Challenges and Lessons

The pilot launched in January 2020 and the COVID pandemic caused some enrollment delays. It took until March 2021 to reach their goal of enrolling 100 families. The pandemic also affected the plan to have CWAs visit families in their homes for services. Face-to-face meetings outside of the clinic were replaced by phone calls, Zoom calls, and texting.

The success of remote connections surprised some team members. “Before COVID, I would have said nothing could compare to home visits,” says CWA Exantus. “Now, after experiencing life in a pandemic, the way we do things has changed so much. It’s a matter of assessing what each family prefers.” When in-person contact begins again, some families might choose it while others opt to remain remote, she says, because they don’t want someone in their home or they want flexibility while communicating.

After experiencing life in a pandemic, the way we do things has changed so much. It’s a matter of assessing what each family prefers.

Mitsouka Exantus, Community Wellness Advocate, Center for the Urban Child and Healthy Family

COVID prevented group outreach sessions. These events were envisioned to bring POF families together for meetings on topics such as breastfeeding and to form support systems with each other. The pandemic also shifted families’ discussions with the financial coach away from planning for an economically more secure future. Instead, parents and caretakers were more likely to ask for help with immediate needs for food, housing, and jobs.

The pandemic also delayed administration of the IRB-approved outcomes evaluation for the pilot. POF staff also had to balance plans for innovations within the limitations of a strained health care system. With COVID concerns ongoing, the program continues to be flexible as it delivers care and assesses data.

Other valuable lessons emerged during the pilot. POF aims to strengthen parent/caregiver health along with child health, but some families were only interested in pediatric services. The adults in those families didn’t want to talk about their health needs or extend clinic appointments to receive care themselves.

Long-term goal setting was hard to accomplish. Many families said they want help with setting and achieving goals, but their acute needs made setting goals difficult. “None of us could engage in long-term goal setting if we’re worried about being imminently evicted from our homes,” Bair-Merritt says, noting that families have been failed before by systems or well-intentioned people. POF is reframing the concept of goal setting to better assist families in their efforts.

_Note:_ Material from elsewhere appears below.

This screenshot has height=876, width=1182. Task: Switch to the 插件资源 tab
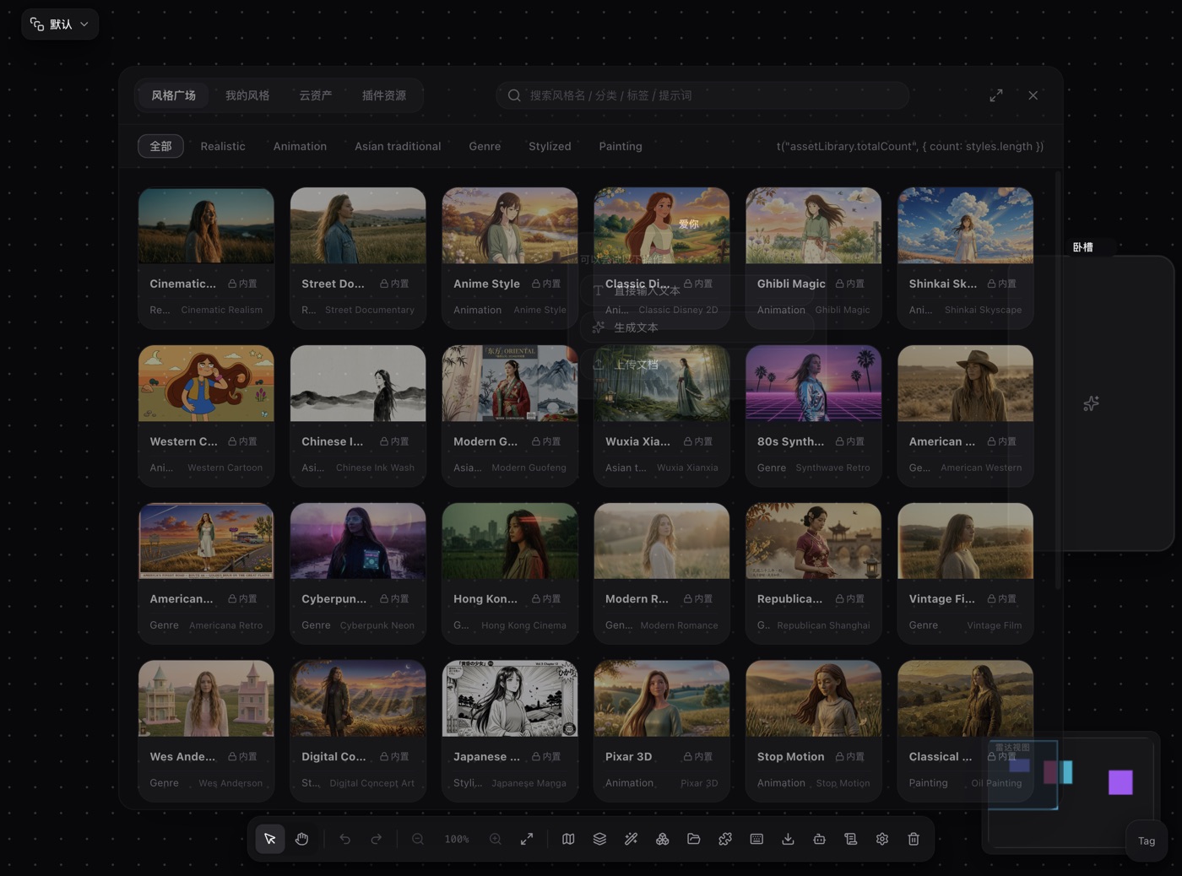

Drawing from experiences in the pilot, POF planners have additional advice for others interested in starting a similar program:

  • Take meaningful action to include team members and families in implementing the project. Their input produces more creative ideas.
  • Cross-train clinical team members in model features to promote scalability.
  • Invest in robust data capacity by allotting sufficient time and attention to create strong systems for data gathering and use.
  • Prioritize approaching key stakeholders early and find metrics that interest them. This can help the work continue.

Next Steps

As the POF pilot moves forward, it expects to build the capacity of CWAs to provide economic mobility support. Plans are also forming to gradually expand program elements into the larger BMC pediatric primary care clinic.

The pilot’s IRB-approved study is gathering more data. Research efforts continue to measure the program’s impact. The ongoing partnership with BMC HealthNet Plan will be reviewing data and considering alternative payment models.

In fall 2021, in partnership with the Institute for Healthcare Improvement, the Center launched a national year-long learning and action network of four community health centers and five hospitals to conduct a deep feasibility analysis of the POF model. This work will inform the feasibility of scale and spread of the POF model to other contexts. This wider application of the new pediatric care model could provide insights on how to achieve success in varied settings. It also will improve the approaches being used in the pilot.

“We’re learning and changing all the time,” Bair-Merritt says.


Author Robin Warshaw is an award-winning writer who focuses on medicine, social issues, and health care.